Les chercheurs ont observé que l'élimination du microbiote du moustique est possible à la fois au stade larvaire et au stade adulte. En « éteignant » le microbiote à la fin du développement, ils ont trouvé que la bactérie génétiquement modifiée permet le développement du moustique aussi efficacement que la bactérie non modifiée, et permet ainsi de produire des adultes sans défaut de fertilité ayant une durée de vie normale. Ils ont également utilisé cet « interrupteur à microbiote » au milieu des stades larvaires pour mieux comprendre pourquoi le microbiote est si important pendant le développement du moustique. Ils ont découvert que les bactéries contribuent au développement larvaire en fournissant des vitamines, notamment de l’acide folique, et en augmentant le stockage d'énergie sous forme de lipides et de protéines.

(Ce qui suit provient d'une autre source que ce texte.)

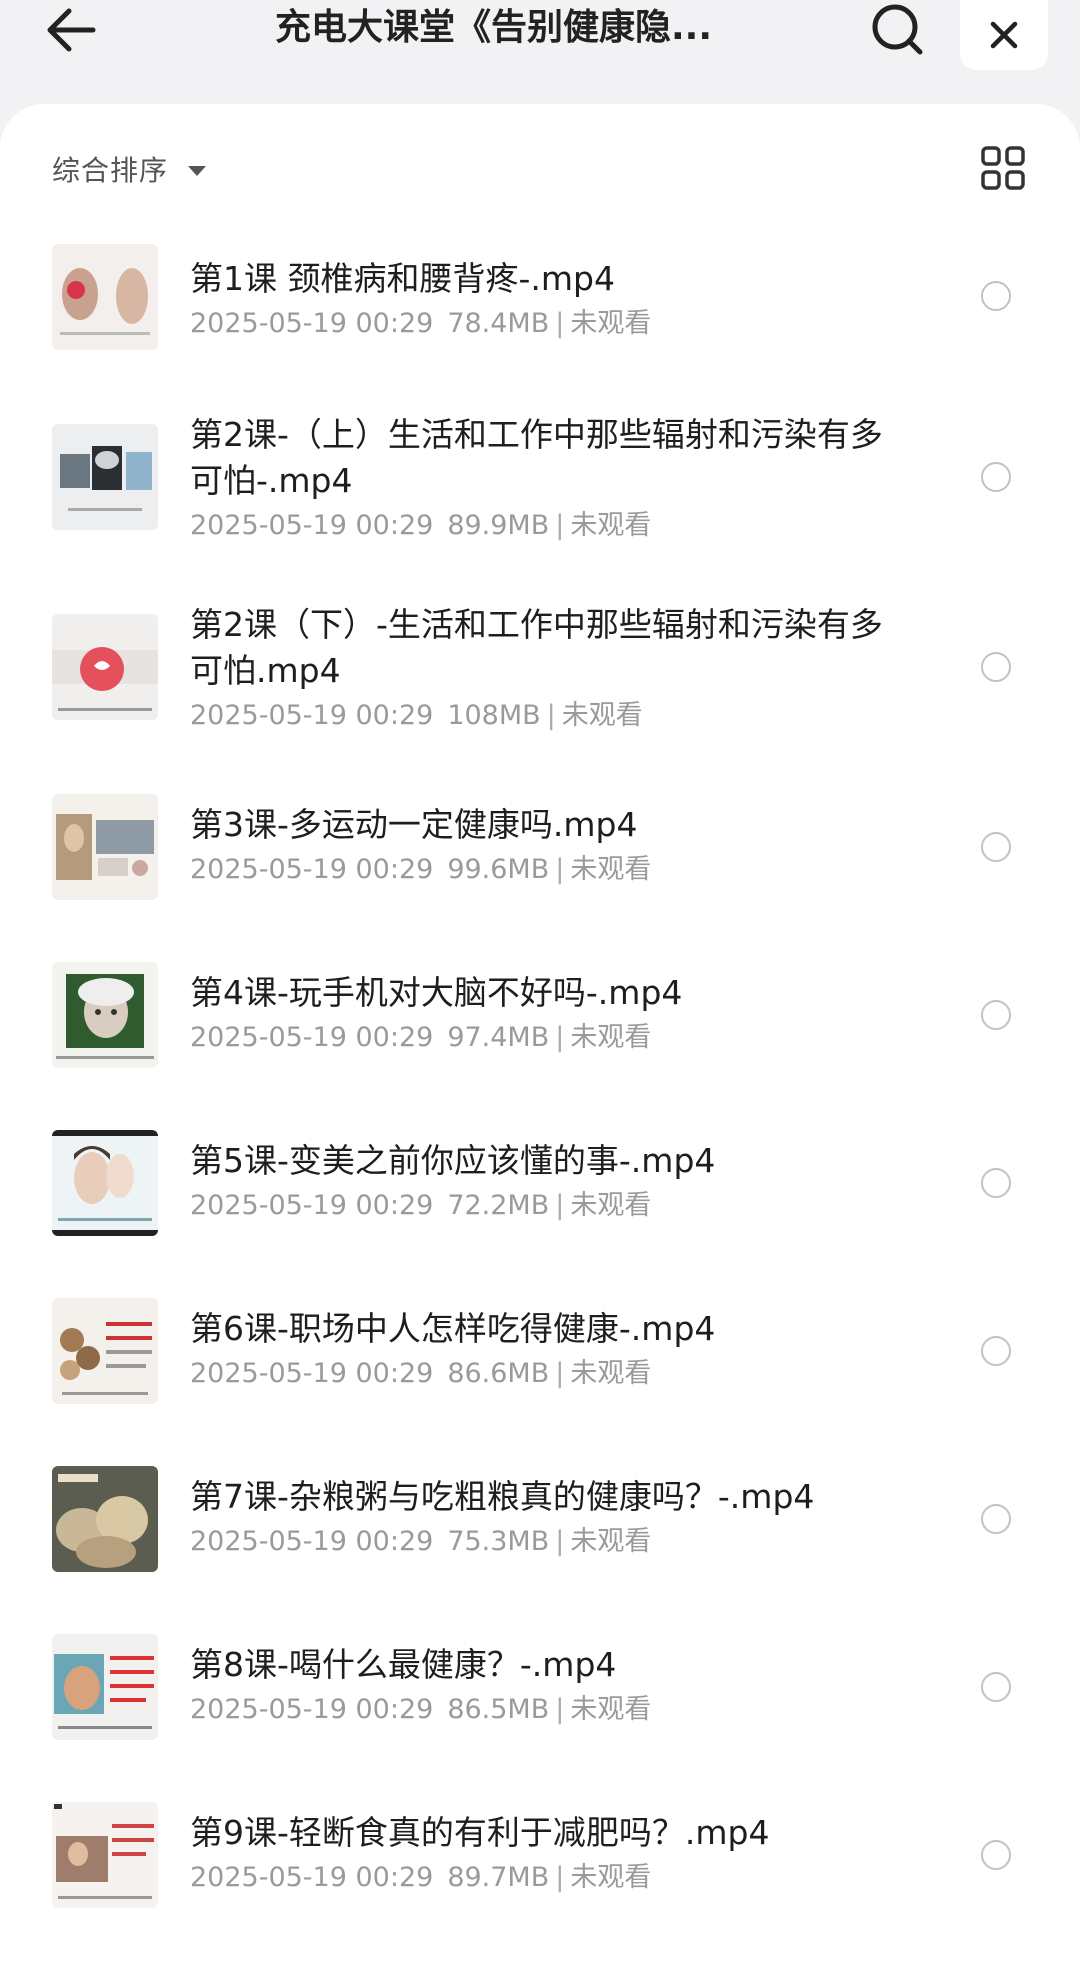  I want to click on file-name: 第4课-玩手机对大脑不好吗-.mp4, so click(436, 992).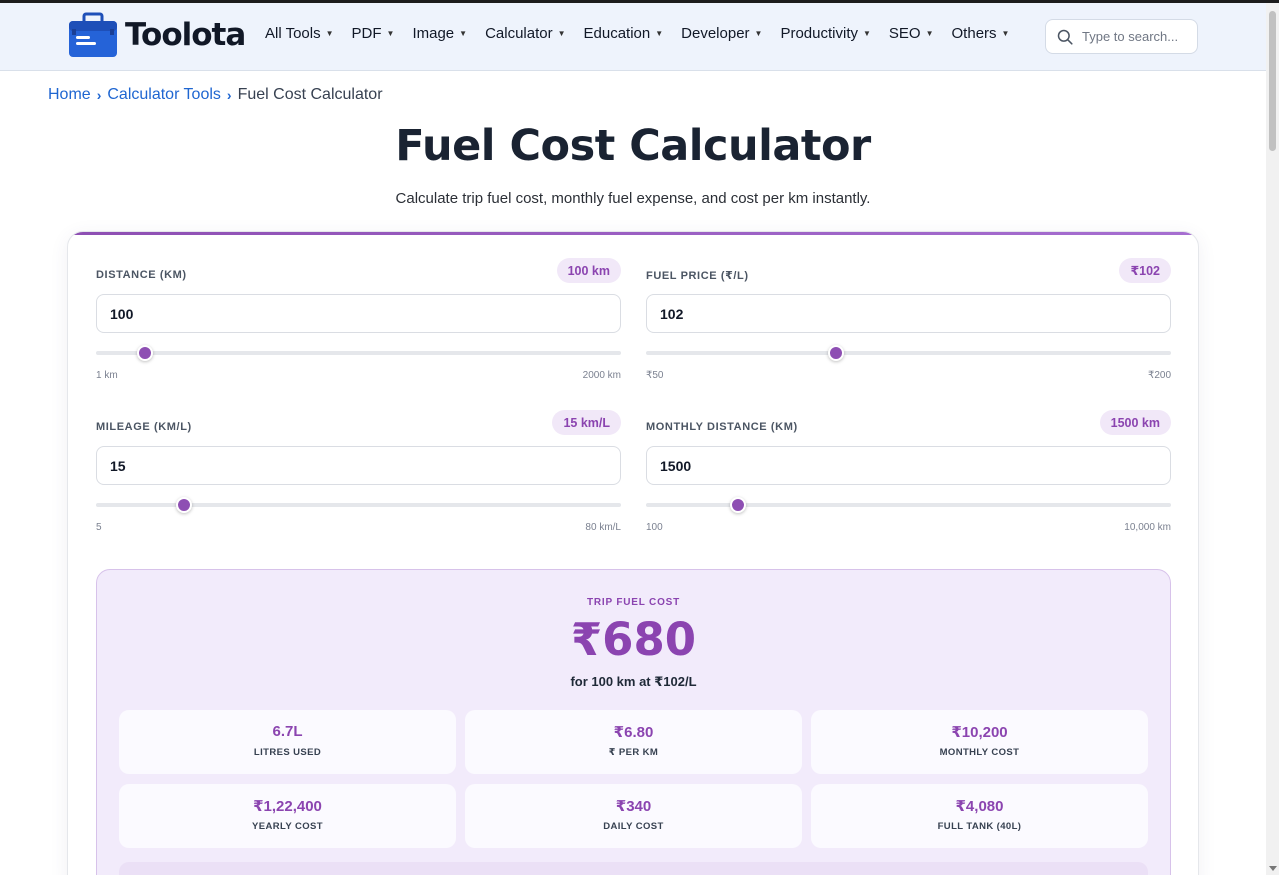 The height and width of the screenshot is (875, 1279). Describe the element at coordinates (434, 34) in the screenshot. I see `nav-label: Image` at that location.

Les auteurs pensent que cette méthode ouvre la voie à des études novatrices sur l’influence du microbiote sur la vie du moustique, notamment sur les interactions entre microbiote et virus, mais également à des études fonctionnelles du microbiote chez d’autres insectes. Ces travaux ont été réalisés grâce au soutien financier de l’Agence Nationale de la Recherche, via le Labex IBEID et le projet Mosmi.

Figure : Quand des œufs sont stérilisés microbiologiquement, les larves qui éclosent sont bloquées dans leur développement (a). Ici, les auteurs utilisent une bactérie génétiquement modifiée qui nécessite des nutriments particuliers pour sa croissance (b). Quand cette bactérie et ces nutriments sont fournis aux larves, ces dernières se développent normalement. Dès que les nutriments sont retirés de l’environnement, la croissance bactérienne est stoppée et les moustiques perdent rapidement leur microbiote. La colonisation bactérienne peut être arrêtée à diverses étapes du développement afin de produire des larves stériles ou des adultes stériles (c).